Find and copy every line in the records that includes the string "agent".
Top of THE RECORDS
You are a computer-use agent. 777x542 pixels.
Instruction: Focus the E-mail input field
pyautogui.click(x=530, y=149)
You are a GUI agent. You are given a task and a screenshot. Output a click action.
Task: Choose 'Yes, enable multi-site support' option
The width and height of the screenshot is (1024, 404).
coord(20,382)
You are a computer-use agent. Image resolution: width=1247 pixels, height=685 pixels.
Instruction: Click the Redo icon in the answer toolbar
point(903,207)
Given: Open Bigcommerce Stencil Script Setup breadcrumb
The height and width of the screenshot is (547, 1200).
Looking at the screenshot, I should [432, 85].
Bottom of THE RECORDS
Top of THE RECORDS
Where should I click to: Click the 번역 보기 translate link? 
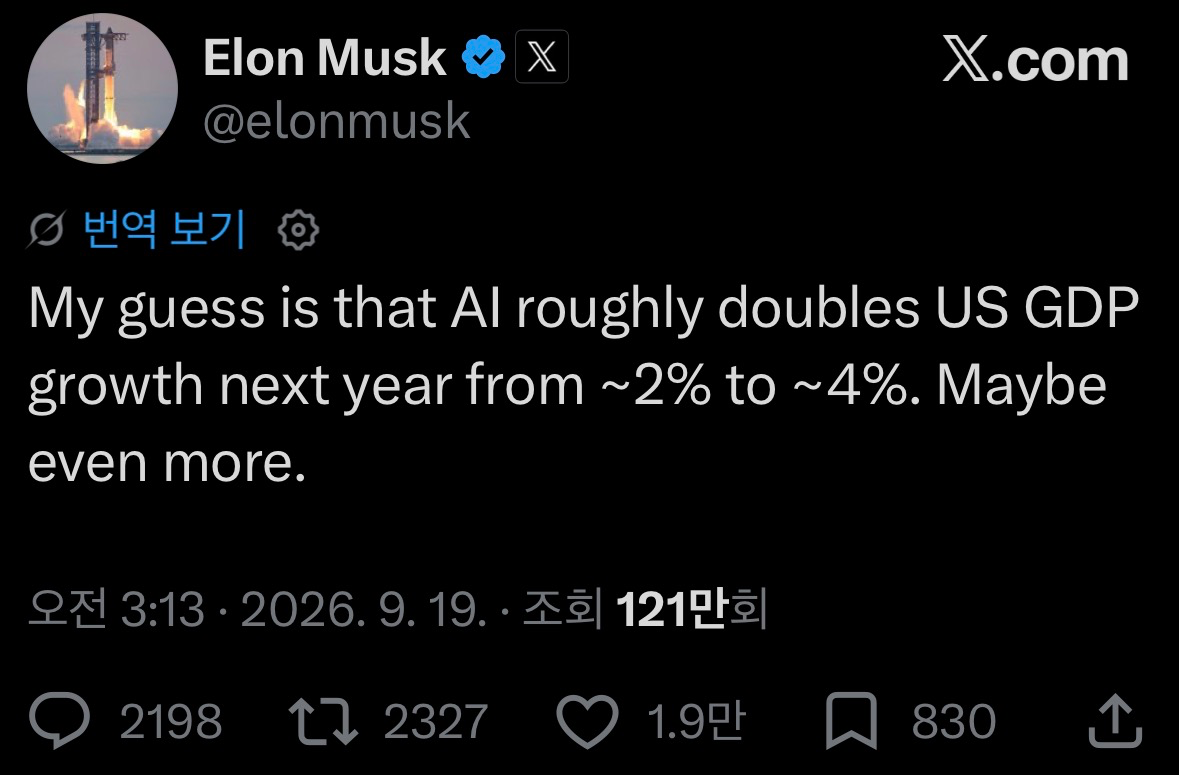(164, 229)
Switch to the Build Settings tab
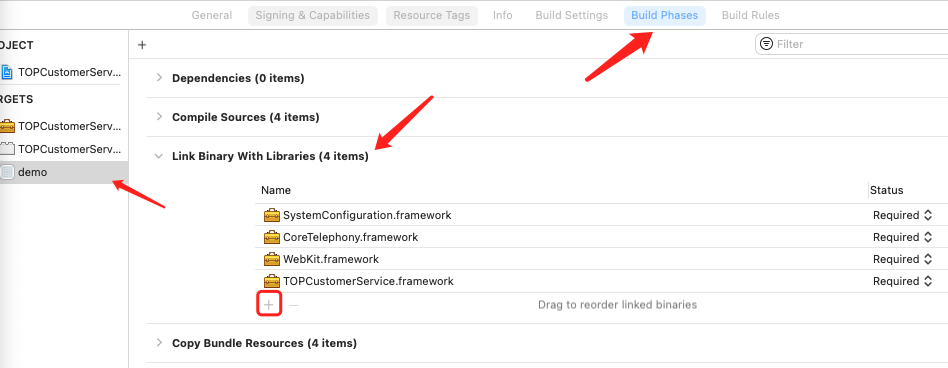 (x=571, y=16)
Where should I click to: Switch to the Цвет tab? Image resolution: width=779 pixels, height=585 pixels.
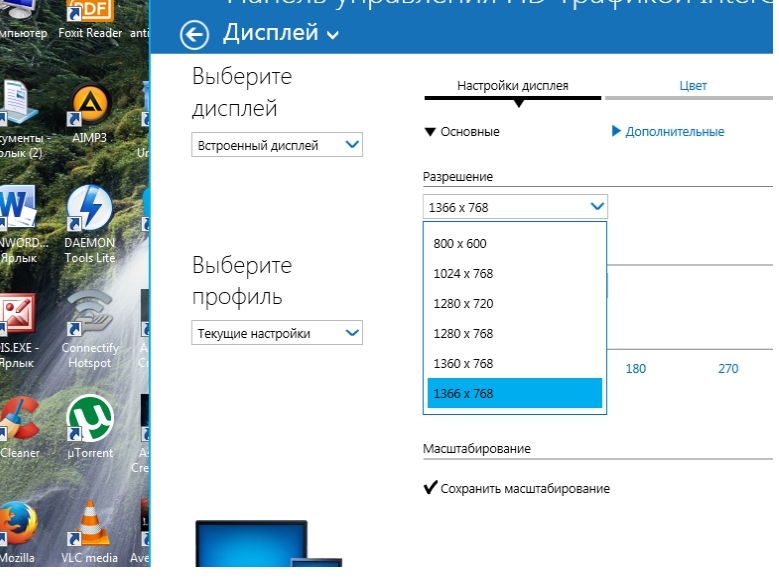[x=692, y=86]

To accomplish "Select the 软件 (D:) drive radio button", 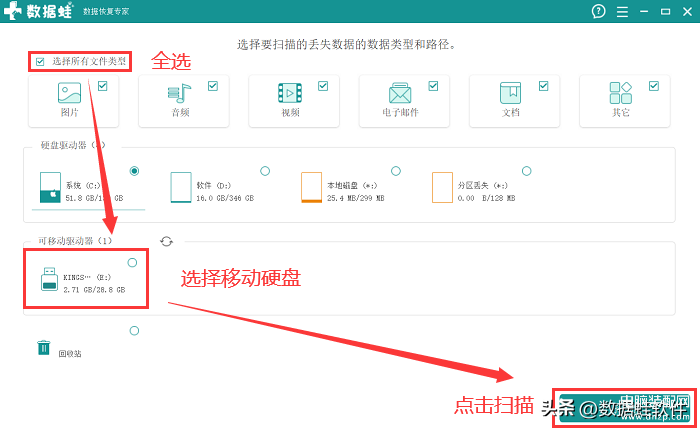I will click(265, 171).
Bottom of THE RECORDS
SOLUTION FOR THIS EXERCISE:
You are a computer-use agent. 777x542 pixels.
You are a GUI agent. You are given a task and a screenshot. Output a click action.
You are a computer-use agent. Image resolution: width=1247 pixels, height=685 pixels.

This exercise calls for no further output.